Il est bien évident que même dans une société plus égalitaire, les conflits d’intérêts, les déviances et les litiges entre individus ou organismes subsisteraient. Mais les anarchistes estiment que le nombre de conflits sera infiniment moins important lorsque les tensions, frustrations et injustices liées directement à l’exploitation de l’humain par l’humain disparaîtront avec celle-ci.

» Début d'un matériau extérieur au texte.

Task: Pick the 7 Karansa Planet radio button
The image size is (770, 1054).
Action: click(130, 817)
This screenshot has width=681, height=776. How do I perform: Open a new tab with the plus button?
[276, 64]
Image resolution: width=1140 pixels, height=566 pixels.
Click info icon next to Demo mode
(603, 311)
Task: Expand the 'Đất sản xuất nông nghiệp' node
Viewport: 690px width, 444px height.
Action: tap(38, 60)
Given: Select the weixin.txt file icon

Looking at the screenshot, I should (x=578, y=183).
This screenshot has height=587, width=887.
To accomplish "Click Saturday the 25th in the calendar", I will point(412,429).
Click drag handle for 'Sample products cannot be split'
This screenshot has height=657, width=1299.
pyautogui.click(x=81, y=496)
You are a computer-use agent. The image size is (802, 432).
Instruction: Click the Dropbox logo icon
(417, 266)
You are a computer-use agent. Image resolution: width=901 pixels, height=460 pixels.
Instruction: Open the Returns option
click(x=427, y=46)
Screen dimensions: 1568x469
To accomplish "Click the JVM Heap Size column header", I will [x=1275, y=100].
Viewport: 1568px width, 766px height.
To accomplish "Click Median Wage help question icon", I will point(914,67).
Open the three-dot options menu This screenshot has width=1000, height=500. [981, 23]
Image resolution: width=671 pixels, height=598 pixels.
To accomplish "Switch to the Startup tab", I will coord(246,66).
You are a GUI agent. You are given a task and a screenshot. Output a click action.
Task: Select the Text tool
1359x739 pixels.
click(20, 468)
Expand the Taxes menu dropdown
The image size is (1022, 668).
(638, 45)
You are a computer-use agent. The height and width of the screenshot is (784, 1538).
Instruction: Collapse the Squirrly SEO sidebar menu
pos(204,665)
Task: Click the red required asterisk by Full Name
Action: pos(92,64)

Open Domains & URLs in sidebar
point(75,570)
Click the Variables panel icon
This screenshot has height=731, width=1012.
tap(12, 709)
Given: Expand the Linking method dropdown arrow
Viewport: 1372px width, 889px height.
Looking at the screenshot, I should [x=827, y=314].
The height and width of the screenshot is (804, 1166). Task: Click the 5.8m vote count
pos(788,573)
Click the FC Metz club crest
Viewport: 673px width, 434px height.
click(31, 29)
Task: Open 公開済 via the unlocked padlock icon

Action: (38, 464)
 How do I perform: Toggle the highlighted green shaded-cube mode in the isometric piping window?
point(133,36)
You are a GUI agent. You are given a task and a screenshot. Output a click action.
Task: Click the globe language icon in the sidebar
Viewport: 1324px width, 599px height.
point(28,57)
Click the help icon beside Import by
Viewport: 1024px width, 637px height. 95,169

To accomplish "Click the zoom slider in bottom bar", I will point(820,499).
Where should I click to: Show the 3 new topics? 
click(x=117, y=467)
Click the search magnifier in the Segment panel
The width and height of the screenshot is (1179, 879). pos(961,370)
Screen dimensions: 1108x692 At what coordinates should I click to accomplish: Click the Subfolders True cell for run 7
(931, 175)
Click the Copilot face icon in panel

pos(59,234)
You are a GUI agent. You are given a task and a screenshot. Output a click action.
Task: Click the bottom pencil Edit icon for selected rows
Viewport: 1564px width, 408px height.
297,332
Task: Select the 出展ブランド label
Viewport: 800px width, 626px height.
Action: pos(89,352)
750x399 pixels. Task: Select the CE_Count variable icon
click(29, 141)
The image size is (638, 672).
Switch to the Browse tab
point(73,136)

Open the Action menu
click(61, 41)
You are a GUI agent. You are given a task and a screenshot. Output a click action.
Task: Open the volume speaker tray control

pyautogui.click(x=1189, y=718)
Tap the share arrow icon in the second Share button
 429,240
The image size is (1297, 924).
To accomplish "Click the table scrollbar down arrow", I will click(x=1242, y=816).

Il restera alors bien des raisons de se disputer... comment envisager une gestion des conflits sans retomber dans un système répressif inacceptable? D’abord, les règles communes, indispensables dans toute société, devront être élaborées collectivement et rediscutées autant que nécessaire, dans le souci d’être le mieux adaptées possible aux besoins et à l’éthique. Ces règles feront partie du contrat social que chaque individu pourra refuser... en se privant également de tous les services collectifs qui l'accompagnent. Par exemple, la nécessité d’une contribution aux tâches collectives (travail) ne peut être refusée qu’en renonçant à l’accès aux biens, services et ressources collectifs qu’elles fournissent.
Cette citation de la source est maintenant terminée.